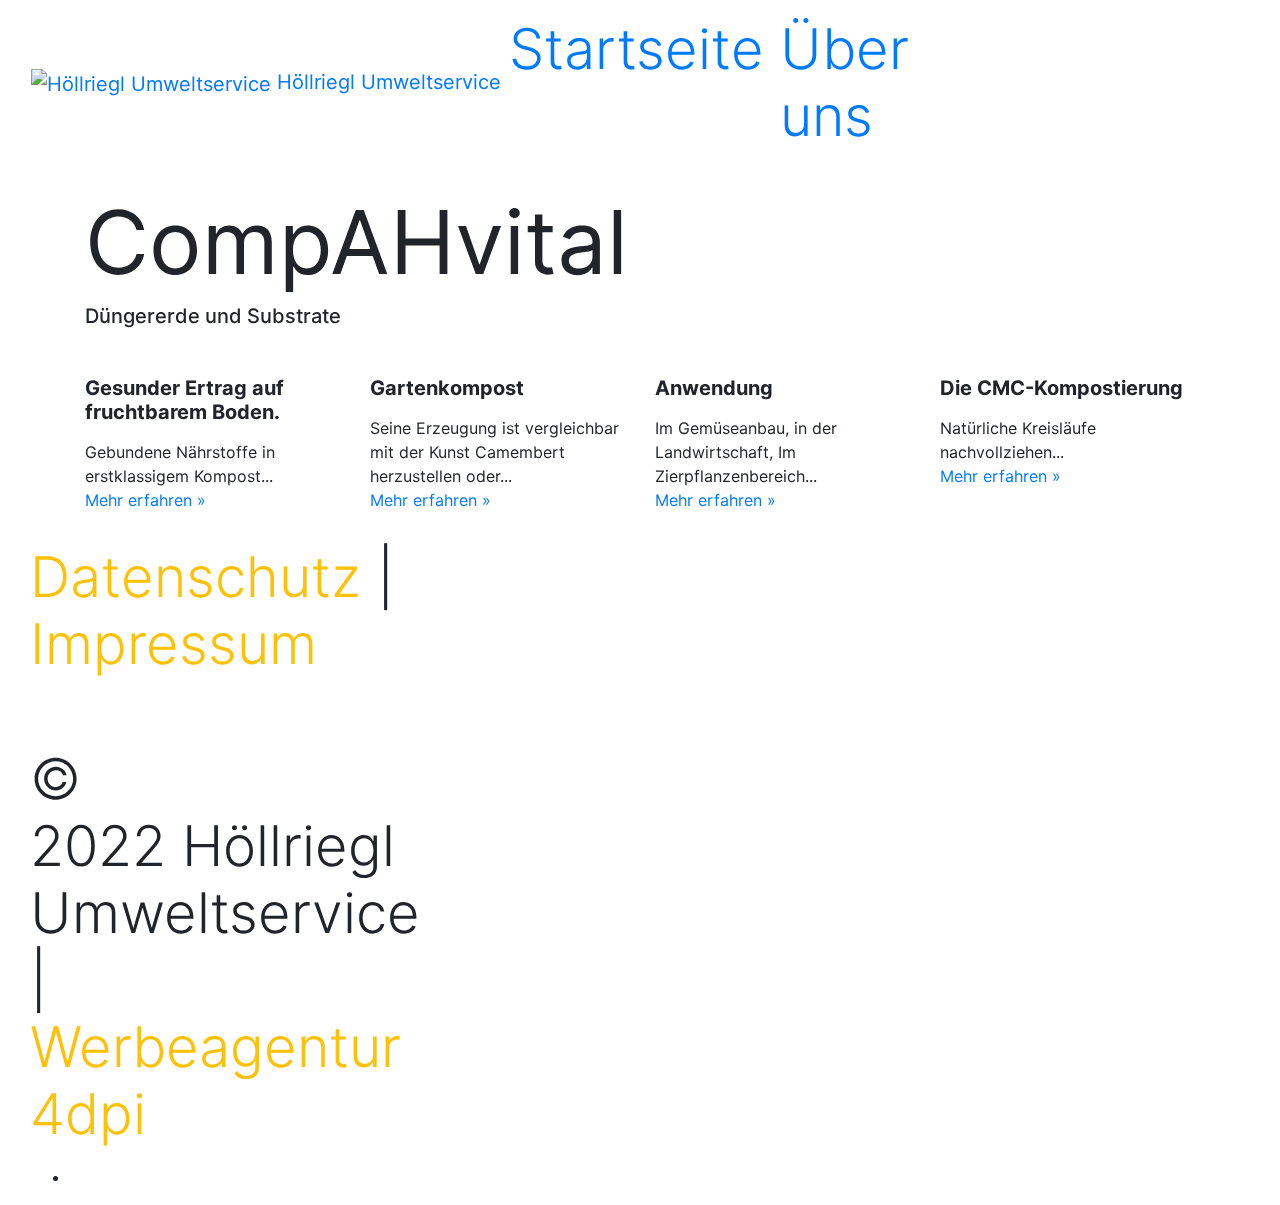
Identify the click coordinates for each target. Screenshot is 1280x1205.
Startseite (636, 49)
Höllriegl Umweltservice (389, 82)
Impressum (173, 644)
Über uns (844, 82)
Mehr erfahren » (145, 500)
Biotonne (1041, 49)
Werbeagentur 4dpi (215, 1080)
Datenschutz (195, 577)
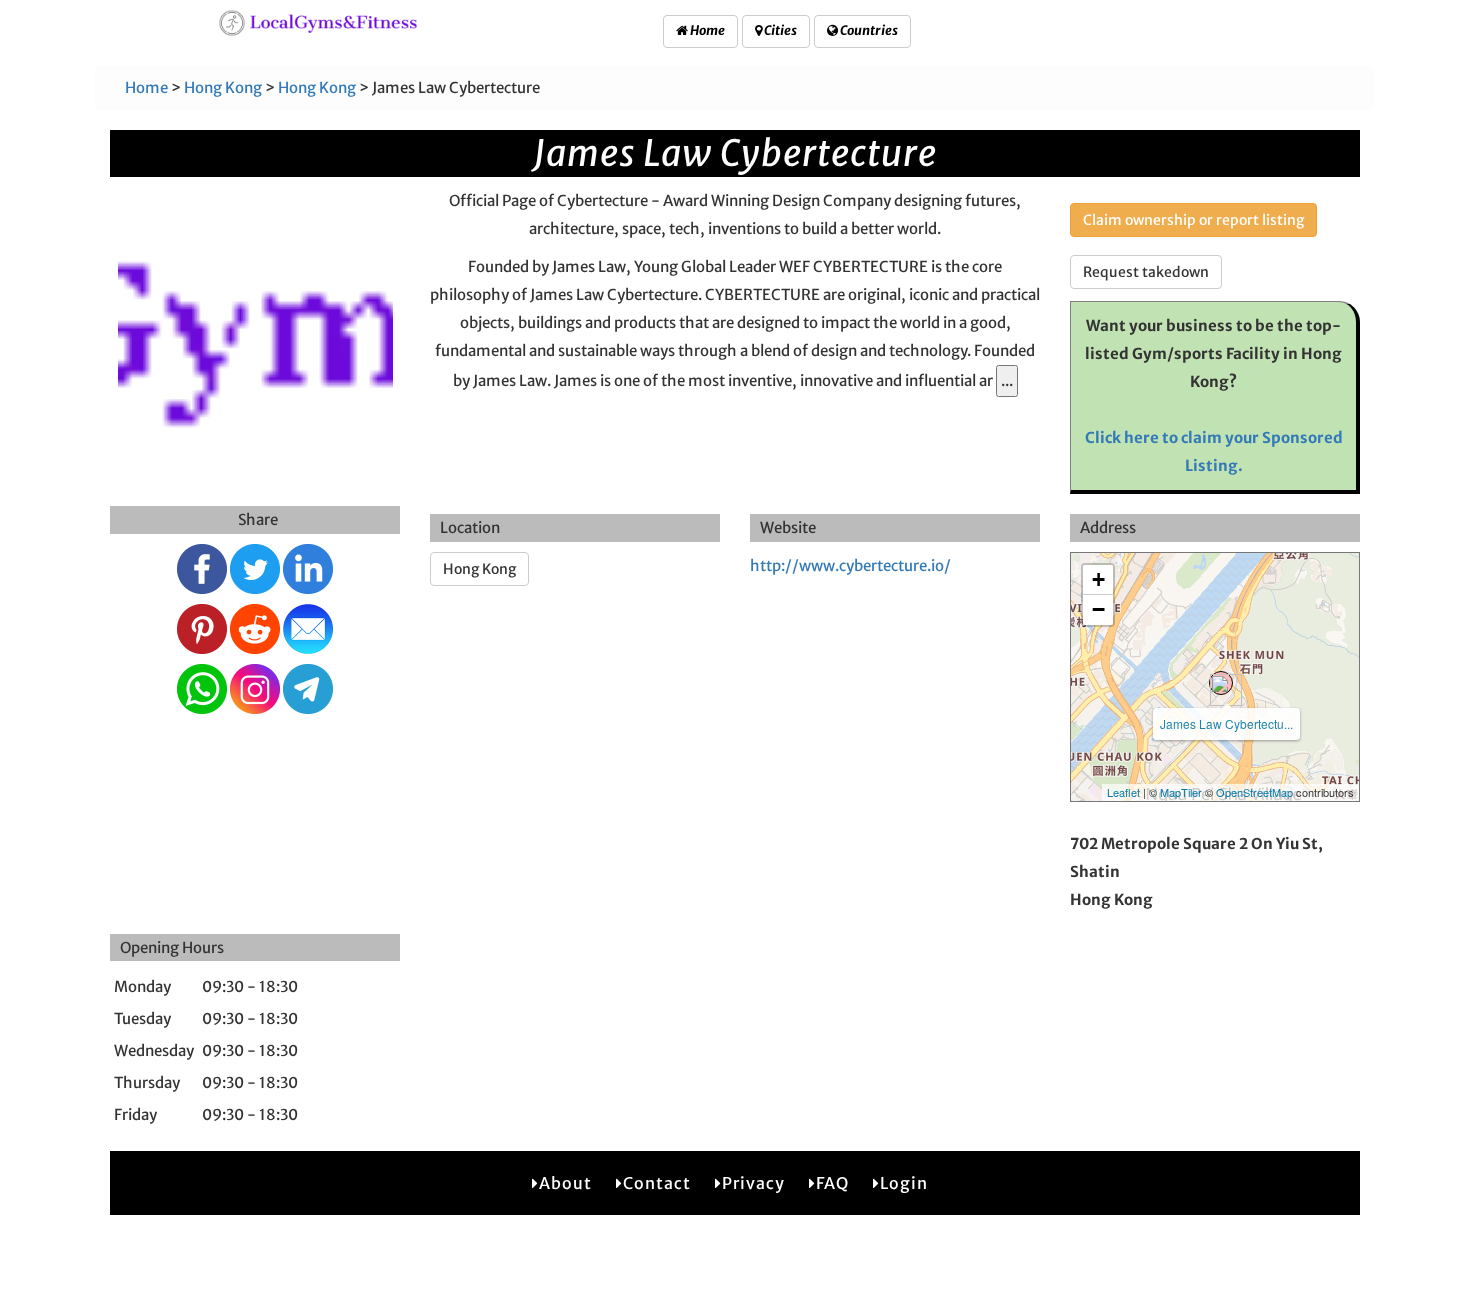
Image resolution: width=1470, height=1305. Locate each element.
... (1007, 380)
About (565, 1183)
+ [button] (1098, 579)
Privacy (753, 1183)
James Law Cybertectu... (1226, 723)
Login (904, 1183)
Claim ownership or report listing (1193, 220)
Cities (779, 30)
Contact (657, 1183)
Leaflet (1123, 792)
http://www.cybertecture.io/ (850, 565)
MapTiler (1181, 792)
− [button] (1098, 609)
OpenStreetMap (1254, 792)
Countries (868, 30)
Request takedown (1146, 272)
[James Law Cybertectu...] (1221, 683)
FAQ (832, 1183)
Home (706, 30)
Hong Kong (223, 87)
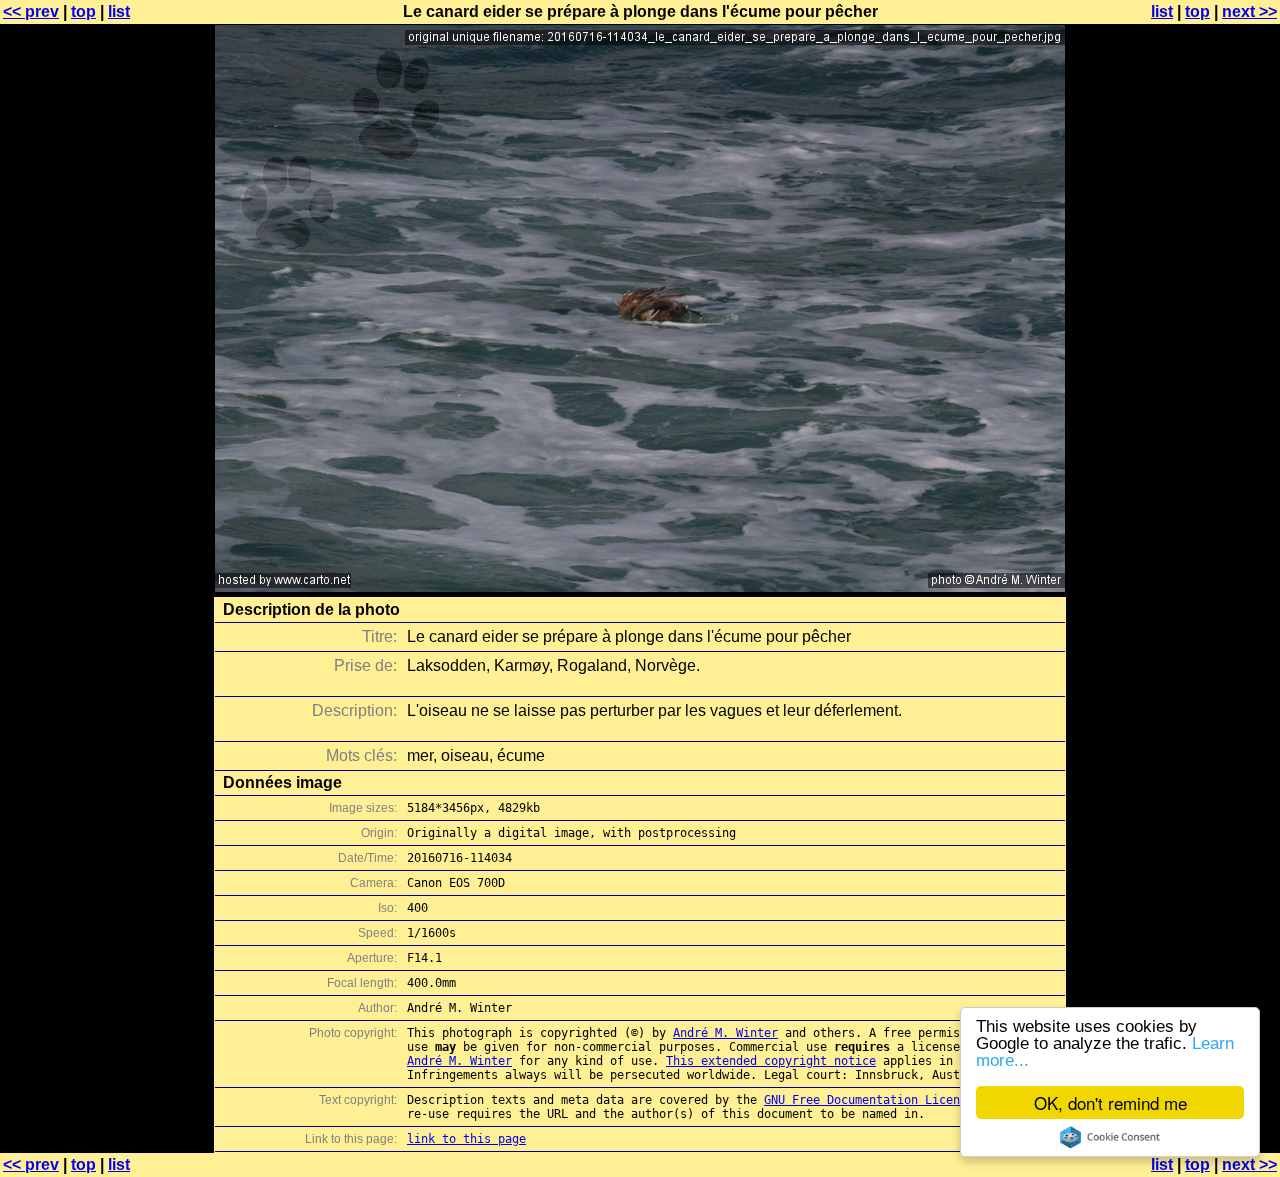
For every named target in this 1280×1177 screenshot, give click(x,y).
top (83, 11)
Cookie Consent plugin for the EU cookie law (1110, 1137)
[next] (640, 586)
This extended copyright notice (771, 1061)
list (119, 11)
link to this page (466, 1139)
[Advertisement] (1199, 495)
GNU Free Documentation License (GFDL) (893, 1100)
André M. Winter (725, 1033)
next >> (1249, 11)
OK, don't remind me (1110, 1102)
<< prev (31, 11)
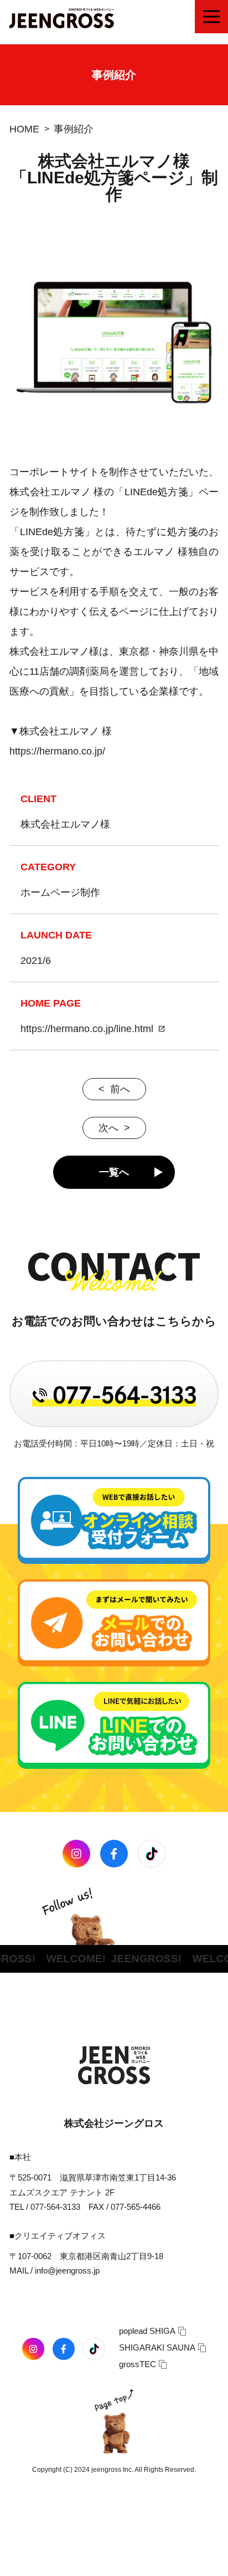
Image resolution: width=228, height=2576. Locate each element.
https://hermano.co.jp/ (57, 751)
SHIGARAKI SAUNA (157, 2347)
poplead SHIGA (147, 2331)
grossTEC (137, 2364)
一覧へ (114, 1172)
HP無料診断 (183, 2564)
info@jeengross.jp (67, 2270)
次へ (108, 1127)
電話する (23, 2564)
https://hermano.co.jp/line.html (86, 1028)
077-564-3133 (55, 2206)
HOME (24, 129)
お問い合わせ (92, 2564)
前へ (120, 1089)
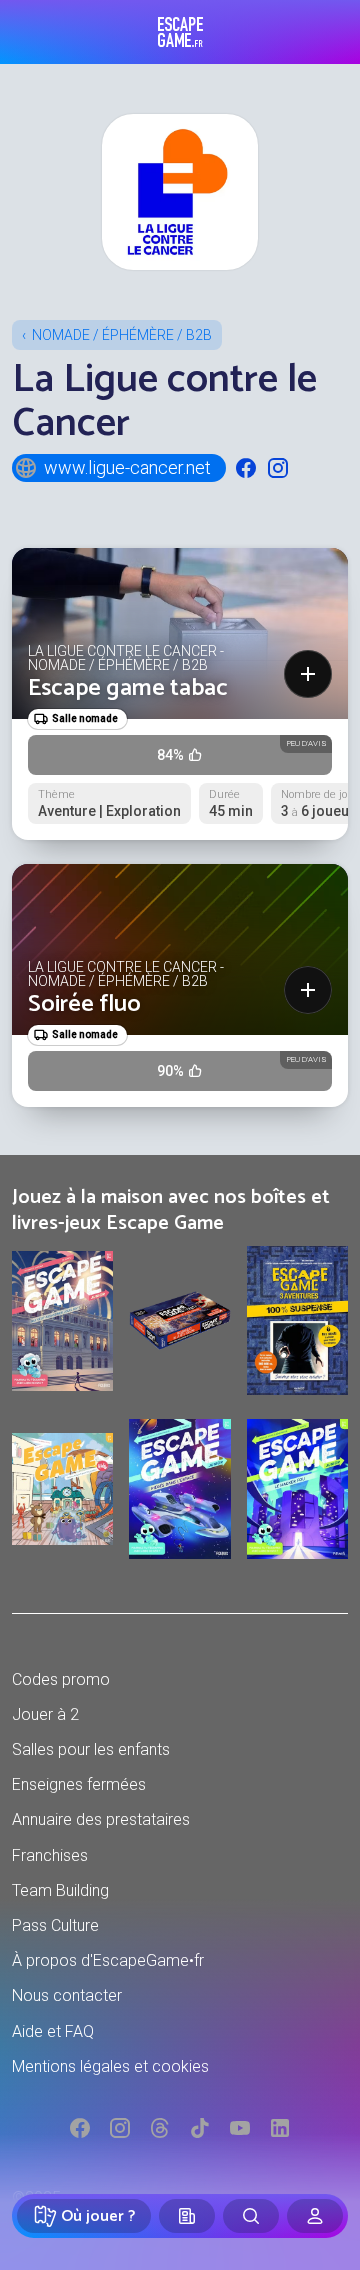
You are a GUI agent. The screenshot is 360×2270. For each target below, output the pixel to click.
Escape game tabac (128, 688)
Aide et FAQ (53, 2031)
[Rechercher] (251, 2216)
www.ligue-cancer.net (127, 467)
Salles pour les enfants (91, 1749)
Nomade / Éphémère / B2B (122, 335)
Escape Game (180, 32)
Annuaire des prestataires (101, 1819)
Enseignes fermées (79, 1784)
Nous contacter (67, 1995)
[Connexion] (315, 2216)
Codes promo (61, 1679)
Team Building (60, 1890)
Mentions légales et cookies (110, 2066)
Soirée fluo (84, 1004)
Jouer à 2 (45, 1714)
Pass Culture (55, 1925)
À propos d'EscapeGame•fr (108, 1960)
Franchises (50, 1855)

**TASK GOAL**:
Leaving pictures out, output the lines of the data above from the one with "https://hermano.co.jp/ (57, 751)" through the one with "Nous contacter (67, 1995)", word for word.

**REPLY**:
https://hermano.co.jp/ (57, 751)
SHIGARAKI SAUNA (157, 2347)
poplead SHIGA (147, 2331)
grossTEC (137, 2364)
一覧へ (114, 1172)
HP無料診断 (183, 2564)
info@jeengross.jp (67, 2270)
次へ (108, 1127)
電話する (23, 2564)
https://hermano.co.jp/line.html (86, 1028)
077-564-3133 (55, 2206)
HOME (24, 129)
お問い合わせ (92, 2564)
前へ (120, 1089)
You are a GUI agent. The screenshot is 360×2270. For each target below, output the pixel to click.
Escape game tabac (128, 688)
Aide et FAQ (53, 2031)
[Rechercher] (251, 2216)
www.ligue-cancer.net (127, 467)
Salles pour les enfants (91, 1749)
Nomade / Éphémère / B2B (122, 335)
Escape Game (180, 32)
Annuaire des prestataires (101, 1819)
Enseignes fermées (79, 1784)
Nous contacter (67, 1995)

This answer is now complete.